Seguro de lucro cesante

En el caso de que se produjera la paralización de las actividades comerciales de un negocio, las pérdidas indirectas o a consecuencia de la interrupción de los negocios son, con frecuencia, mucho más graves, por el perjuicio total que representan, que las pérdidas directas causadas por un siniestro. Considérese, por ejemplo, las consecuencias que tendría para un empresario si se viera obligado a cerrar su negocio o fábrica durante varios meses por causa de un incendio. Aunque estuviera plenamente asegurado contra las pérdidas ocasionadas a sus propiedades y existencias, mientras se reconstruye la fábrica o el negocio no sólo dejaría de percibir utilidades, sino que tendría que seguir pagando los sueldos de su personal clave y los gastos permanentes del negocio y, al no percibir ingresos por la falta de producción o venta, se vería colocado en una situación difícil.

El seguro contra la interrupción de los negocios, que se contrata en forma de un endoso agregado a la póliza de incendio, fue concebido para hacer frente a semejantes situaciones, y es de evidente utilidad sobre todo en aquellos casos en que el empresario tiene pocas reservas económicas. Todo pequeño empresario debería considerar seriamente la protección que ofrece.

Seguro de vida de la empresa

Los negocios también tienen vida; sin embargo, la suya no es una vida propia, sino el reflejo de la existencia de sus dueños o directores. Así, cuando se aseguran las vidas de estos últimos en beneficio de la empresa, en realidad, se está dotando al negocio de un seguro de vida que le permitirá seguir existiendo cuando ya haya dejado de hacerlo su personal directivo.
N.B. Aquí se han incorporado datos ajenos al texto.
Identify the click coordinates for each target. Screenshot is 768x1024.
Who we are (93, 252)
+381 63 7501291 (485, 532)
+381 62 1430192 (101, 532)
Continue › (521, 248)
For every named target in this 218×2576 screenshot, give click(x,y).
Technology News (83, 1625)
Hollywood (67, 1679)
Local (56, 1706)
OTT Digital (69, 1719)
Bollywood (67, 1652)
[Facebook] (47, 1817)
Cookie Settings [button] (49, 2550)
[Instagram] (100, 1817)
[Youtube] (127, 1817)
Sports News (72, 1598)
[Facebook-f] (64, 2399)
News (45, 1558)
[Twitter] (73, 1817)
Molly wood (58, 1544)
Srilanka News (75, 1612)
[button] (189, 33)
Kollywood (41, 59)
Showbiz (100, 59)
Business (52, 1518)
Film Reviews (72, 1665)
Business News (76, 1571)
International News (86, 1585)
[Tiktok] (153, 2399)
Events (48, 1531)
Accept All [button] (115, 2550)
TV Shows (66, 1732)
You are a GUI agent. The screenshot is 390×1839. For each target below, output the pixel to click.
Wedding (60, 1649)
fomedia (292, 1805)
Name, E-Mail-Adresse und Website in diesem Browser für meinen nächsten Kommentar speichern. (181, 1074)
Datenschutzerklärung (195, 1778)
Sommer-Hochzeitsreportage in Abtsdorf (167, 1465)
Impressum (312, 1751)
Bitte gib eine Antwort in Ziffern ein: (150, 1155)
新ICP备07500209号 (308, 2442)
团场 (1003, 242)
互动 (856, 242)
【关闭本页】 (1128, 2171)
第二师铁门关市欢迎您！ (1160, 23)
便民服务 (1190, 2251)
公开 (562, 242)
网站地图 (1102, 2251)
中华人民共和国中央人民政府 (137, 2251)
Esta aplicación del seguro de vida destinada a garantizar la continuidad del negocio reviste especial importancia en el caso de las pequeñas empresas, pues suelen resultar las más desvalidas cuando les falta el dueño o uno de sus hombres clave, ya que cuentan con pocos recursos para afrontar esta situación.

A opinión personal, el seguro debe tener una consideración especial tanto en las pequeñas como en las medianas empresas, que son las que cuentan con menos reservas financieras con que hacer frente a los posibles quebrantos que puedan producir los riesgos a que se hallan expuestas. Sin embargo, si bien su necesidad de cobertura ante semejantes eventualidades es evidente, su capacidad para atender al costo de las primas es limitada y necesita, por otra parte, un detenido estudio.